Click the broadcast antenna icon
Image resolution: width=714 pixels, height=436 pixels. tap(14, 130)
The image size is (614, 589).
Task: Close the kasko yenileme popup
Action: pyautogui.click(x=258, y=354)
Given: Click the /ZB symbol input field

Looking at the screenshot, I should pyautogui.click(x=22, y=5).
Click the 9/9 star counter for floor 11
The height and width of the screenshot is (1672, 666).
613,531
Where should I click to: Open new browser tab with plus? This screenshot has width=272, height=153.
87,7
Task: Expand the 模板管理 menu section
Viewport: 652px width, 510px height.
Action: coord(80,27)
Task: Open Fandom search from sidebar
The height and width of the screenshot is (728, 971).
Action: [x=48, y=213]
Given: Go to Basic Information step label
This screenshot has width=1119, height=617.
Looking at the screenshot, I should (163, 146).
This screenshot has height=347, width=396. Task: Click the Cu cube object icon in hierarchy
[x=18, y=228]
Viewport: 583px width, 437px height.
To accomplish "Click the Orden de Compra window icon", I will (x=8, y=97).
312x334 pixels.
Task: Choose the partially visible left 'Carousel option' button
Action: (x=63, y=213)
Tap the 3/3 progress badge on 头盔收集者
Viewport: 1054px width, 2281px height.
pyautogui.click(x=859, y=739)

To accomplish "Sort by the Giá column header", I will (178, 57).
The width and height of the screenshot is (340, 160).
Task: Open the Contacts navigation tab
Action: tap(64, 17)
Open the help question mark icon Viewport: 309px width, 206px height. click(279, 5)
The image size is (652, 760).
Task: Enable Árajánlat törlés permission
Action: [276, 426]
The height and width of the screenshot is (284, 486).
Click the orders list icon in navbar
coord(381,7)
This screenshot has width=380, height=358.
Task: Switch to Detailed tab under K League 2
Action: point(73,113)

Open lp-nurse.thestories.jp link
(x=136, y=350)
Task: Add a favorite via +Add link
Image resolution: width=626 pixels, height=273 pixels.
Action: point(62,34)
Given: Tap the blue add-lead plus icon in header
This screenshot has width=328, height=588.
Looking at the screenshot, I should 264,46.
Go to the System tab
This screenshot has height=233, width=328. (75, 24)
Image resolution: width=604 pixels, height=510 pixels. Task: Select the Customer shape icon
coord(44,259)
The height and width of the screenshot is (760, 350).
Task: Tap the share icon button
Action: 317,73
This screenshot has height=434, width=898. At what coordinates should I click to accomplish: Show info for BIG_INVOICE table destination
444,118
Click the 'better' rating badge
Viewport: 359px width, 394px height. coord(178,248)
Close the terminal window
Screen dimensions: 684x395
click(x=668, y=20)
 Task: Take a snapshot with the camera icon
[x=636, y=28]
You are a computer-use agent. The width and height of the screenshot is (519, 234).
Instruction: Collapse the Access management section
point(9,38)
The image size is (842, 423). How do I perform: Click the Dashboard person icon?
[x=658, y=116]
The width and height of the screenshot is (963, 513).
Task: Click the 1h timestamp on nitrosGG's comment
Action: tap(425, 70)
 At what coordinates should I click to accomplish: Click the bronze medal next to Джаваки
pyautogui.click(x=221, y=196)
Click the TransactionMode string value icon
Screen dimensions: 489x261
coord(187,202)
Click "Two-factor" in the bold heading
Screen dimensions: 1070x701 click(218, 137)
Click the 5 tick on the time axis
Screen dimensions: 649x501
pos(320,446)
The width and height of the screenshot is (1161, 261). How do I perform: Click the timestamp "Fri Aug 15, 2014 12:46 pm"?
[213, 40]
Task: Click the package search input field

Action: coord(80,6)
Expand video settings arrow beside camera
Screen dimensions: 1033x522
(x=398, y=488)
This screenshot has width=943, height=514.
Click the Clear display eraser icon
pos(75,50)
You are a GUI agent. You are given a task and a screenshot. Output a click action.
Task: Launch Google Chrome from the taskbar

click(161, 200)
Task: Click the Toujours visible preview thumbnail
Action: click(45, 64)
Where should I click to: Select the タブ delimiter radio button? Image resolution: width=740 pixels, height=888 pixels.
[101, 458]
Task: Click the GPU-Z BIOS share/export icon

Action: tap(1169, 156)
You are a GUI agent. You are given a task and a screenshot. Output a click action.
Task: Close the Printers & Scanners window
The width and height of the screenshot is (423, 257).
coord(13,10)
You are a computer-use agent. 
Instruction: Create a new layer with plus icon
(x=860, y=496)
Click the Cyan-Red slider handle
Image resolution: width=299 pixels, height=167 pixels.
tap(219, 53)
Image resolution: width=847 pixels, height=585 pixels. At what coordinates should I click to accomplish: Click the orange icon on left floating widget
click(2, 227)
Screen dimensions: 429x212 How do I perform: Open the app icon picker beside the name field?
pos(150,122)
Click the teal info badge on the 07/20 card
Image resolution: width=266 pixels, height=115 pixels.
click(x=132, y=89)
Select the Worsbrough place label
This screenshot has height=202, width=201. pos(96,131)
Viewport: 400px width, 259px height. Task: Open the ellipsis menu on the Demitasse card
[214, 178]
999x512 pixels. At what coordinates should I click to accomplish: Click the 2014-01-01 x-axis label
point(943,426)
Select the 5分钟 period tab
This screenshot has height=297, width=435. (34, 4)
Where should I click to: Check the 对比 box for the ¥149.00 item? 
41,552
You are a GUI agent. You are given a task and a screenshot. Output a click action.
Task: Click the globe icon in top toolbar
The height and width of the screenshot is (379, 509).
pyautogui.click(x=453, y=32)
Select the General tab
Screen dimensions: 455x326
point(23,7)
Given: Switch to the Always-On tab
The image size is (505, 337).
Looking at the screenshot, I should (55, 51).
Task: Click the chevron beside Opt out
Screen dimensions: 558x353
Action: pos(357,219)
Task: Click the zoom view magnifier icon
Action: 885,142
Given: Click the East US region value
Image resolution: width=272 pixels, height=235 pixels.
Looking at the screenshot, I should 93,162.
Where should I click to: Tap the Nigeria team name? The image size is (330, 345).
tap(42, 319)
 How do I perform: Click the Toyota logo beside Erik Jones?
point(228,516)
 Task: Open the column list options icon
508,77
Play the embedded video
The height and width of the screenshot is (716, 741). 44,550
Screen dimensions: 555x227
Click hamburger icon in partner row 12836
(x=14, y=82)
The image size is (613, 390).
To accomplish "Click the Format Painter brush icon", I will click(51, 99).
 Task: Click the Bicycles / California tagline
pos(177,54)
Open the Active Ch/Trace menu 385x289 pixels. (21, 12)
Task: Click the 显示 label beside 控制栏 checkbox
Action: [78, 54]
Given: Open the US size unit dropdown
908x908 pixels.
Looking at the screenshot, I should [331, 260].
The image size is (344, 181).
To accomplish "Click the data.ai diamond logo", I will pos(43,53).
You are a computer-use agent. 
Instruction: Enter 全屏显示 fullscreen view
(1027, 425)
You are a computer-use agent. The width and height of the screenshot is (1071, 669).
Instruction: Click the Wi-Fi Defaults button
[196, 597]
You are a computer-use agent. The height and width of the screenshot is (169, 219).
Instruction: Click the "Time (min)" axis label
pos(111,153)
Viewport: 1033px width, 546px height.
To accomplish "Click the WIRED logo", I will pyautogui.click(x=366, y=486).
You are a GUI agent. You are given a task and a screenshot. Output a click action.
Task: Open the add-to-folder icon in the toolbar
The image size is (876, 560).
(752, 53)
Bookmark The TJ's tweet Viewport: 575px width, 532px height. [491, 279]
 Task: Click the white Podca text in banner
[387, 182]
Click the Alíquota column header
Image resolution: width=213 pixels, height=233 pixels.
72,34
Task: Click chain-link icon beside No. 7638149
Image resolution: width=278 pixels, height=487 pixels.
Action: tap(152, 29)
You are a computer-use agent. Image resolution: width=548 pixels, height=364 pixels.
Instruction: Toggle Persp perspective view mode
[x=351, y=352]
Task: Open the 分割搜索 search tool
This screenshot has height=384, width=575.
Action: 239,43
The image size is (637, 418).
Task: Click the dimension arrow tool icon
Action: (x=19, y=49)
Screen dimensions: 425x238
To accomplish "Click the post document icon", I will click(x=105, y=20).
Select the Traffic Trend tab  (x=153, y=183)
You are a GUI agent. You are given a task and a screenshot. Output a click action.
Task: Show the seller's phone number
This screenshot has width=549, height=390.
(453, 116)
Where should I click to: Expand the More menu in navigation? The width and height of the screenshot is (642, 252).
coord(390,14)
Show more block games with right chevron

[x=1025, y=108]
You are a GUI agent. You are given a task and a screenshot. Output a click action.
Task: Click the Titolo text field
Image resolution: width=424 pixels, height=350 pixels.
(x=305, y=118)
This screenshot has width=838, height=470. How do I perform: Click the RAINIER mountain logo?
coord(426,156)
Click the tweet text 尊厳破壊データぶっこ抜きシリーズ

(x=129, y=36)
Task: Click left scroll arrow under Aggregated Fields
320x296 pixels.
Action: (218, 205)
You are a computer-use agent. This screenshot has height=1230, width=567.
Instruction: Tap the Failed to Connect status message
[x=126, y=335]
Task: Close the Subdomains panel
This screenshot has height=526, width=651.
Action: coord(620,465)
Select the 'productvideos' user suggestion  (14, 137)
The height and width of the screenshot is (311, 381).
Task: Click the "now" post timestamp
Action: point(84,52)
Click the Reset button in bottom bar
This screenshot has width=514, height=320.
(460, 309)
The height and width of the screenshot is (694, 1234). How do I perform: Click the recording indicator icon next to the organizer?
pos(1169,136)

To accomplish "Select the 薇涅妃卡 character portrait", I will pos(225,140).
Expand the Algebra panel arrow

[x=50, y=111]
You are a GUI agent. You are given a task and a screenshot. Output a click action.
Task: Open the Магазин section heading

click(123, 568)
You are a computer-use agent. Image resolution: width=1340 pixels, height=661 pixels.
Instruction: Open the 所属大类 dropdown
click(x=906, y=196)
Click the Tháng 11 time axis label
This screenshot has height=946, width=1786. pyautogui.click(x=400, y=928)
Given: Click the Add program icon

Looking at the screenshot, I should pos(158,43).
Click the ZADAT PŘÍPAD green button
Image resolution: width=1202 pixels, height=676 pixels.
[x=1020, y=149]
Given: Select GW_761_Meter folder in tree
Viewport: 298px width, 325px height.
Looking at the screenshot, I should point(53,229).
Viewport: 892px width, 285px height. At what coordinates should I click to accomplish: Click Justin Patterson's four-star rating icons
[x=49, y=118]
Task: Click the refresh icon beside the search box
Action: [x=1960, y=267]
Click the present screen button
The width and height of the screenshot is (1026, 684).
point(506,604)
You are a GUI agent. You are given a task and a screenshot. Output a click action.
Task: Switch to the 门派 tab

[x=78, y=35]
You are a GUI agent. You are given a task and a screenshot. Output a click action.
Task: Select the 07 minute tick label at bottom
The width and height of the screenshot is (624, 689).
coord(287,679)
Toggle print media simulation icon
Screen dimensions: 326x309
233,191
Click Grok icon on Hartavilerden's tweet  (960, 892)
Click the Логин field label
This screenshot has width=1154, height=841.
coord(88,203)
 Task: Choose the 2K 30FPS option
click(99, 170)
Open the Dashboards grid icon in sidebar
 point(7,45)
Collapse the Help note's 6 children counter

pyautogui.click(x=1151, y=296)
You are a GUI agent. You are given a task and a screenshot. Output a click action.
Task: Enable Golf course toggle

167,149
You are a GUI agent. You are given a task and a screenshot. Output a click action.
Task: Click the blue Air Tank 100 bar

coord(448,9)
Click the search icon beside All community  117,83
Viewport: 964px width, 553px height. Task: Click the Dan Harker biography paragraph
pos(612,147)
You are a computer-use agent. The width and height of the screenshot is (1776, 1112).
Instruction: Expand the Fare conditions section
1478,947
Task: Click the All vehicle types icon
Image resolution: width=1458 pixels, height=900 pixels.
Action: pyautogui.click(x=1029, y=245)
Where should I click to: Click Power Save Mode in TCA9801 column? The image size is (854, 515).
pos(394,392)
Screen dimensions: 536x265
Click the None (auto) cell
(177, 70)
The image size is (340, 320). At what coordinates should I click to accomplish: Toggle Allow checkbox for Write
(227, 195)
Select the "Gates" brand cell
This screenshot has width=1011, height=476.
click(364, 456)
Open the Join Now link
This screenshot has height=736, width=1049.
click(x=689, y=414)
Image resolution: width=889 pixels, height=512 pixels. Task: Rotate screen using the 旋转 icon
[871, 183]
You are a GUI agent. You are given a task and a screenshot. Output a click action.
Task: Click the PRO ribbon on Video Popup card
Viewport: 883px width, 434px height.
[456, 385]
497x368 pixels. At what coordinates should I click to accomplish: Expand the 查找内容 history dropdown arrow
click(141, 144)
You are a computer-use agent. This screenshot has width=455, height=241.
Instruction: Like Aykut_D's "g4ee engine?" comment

▶ [Exercise]:
All that is wanted is the stretch of lines above from the one containing "The image size is (613, 390)." through the one containing "The image size is (344, 181).", duplicated exactly.

▶ [Solved exercise]:
The image size is (613, 390).
To accomplish "Click the Format Painter brush icon", I will click(51, 99).
 Task: Click the Bicycles / California tagline
pos(177,54)
Open the Active Ch/Trace menu 385x289 pixels. (21, 12)
Task: Click the 显示 label beside 控制栏 checkbox
Action: [78, 54]
Given: Open the US size unit dropdown
908x908 pixels.
Looking at the screenshot, I should [331, 260].
The image size is (344, 181).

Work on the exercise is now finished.